EXERCISE DESCRIPTION: Start the copy at the line containing "You are a GUI" and run it through the last line of the records. Repeat each line exactly; omit pictures.

+++

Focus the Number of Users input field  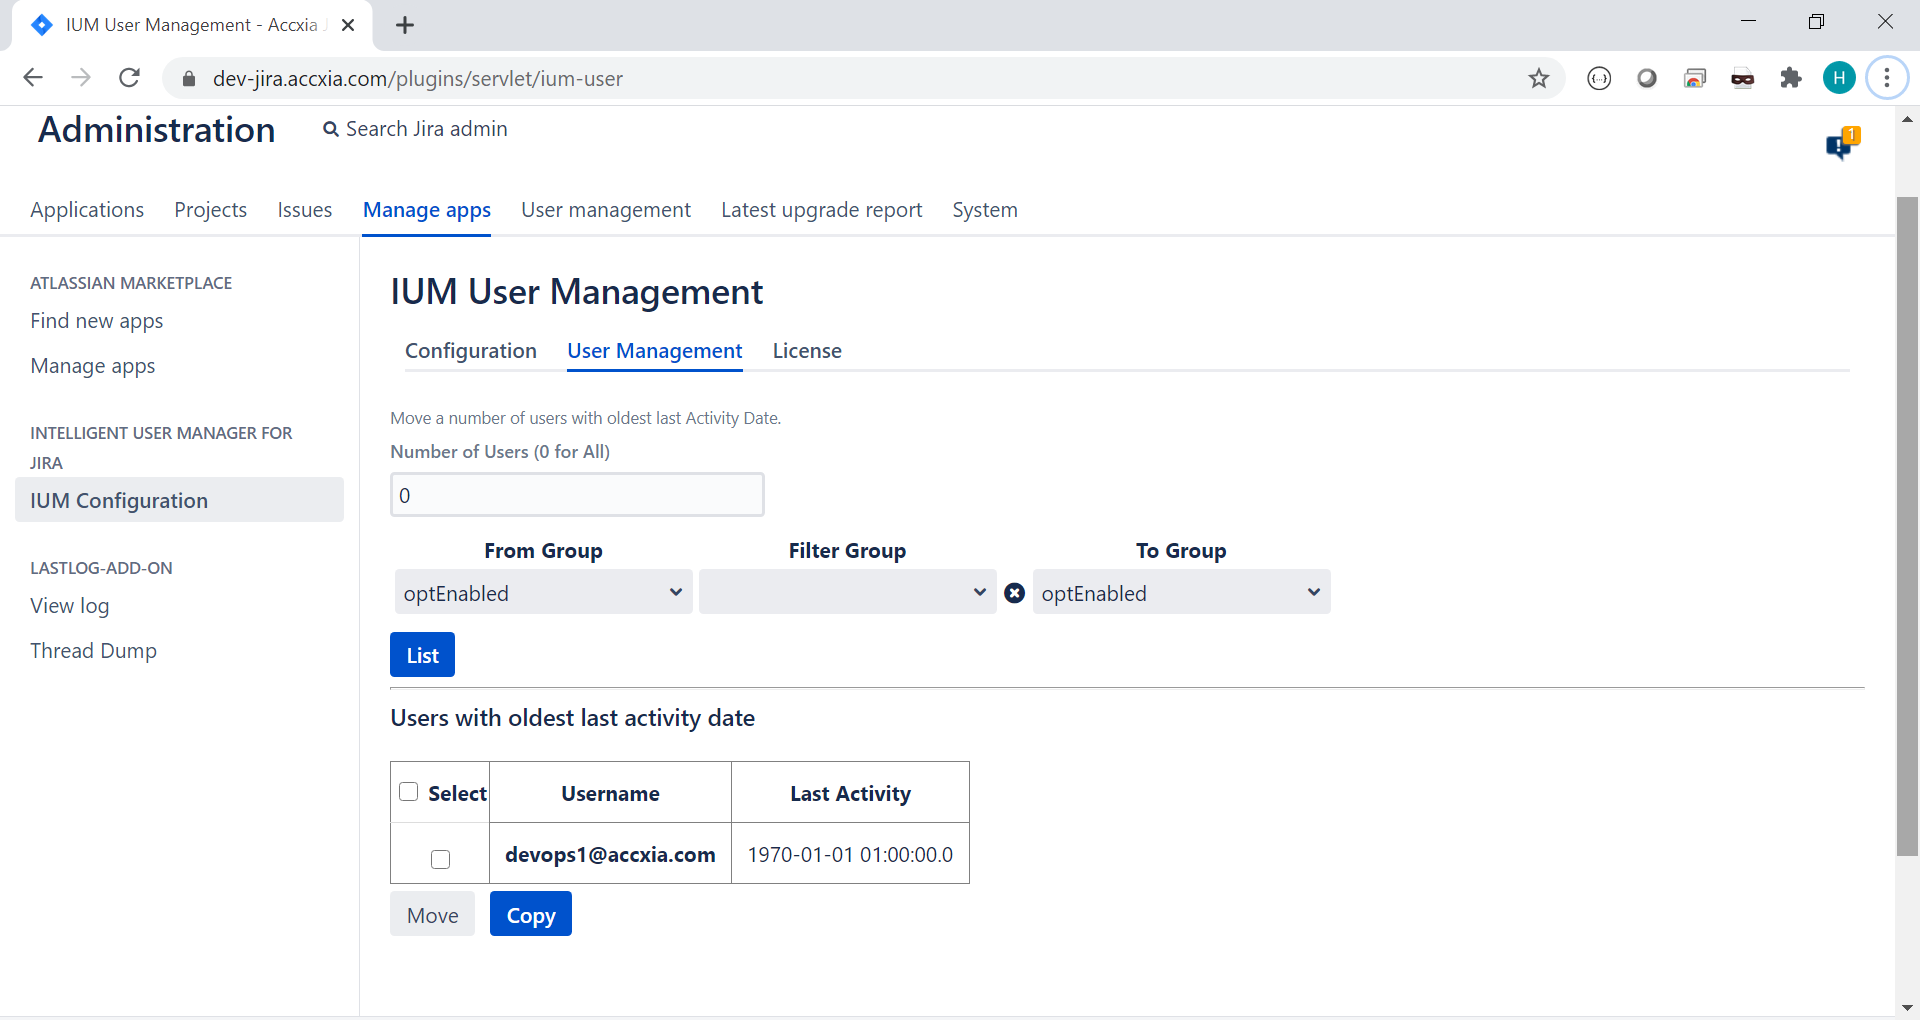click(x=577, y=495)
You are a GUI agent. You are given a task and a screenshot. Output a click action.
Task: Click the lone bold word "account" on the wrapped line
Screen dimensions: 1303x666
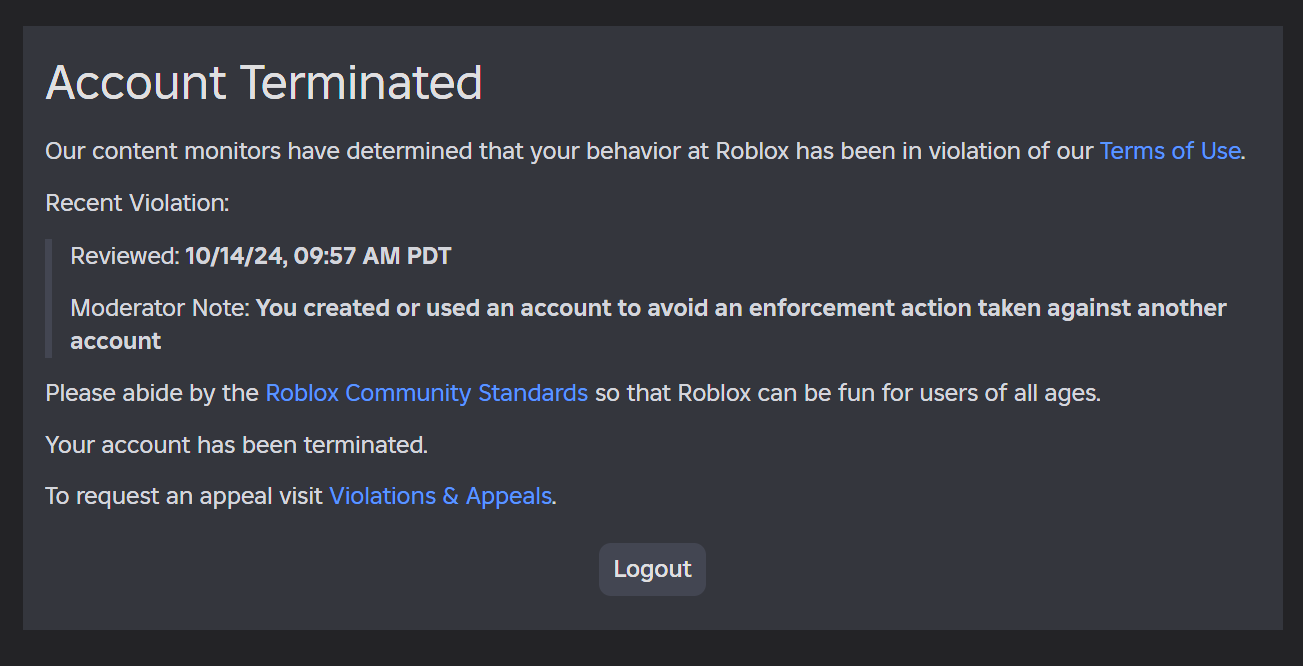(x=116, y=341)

+++

WRITTEN ANSWER:
You are a GUI agent. You are given a task and a screenshot. Output a click action.
Task: Click the lone bold word "account" on the wrapped line
Screen dimensions: 1303x666
(x=116, y=341)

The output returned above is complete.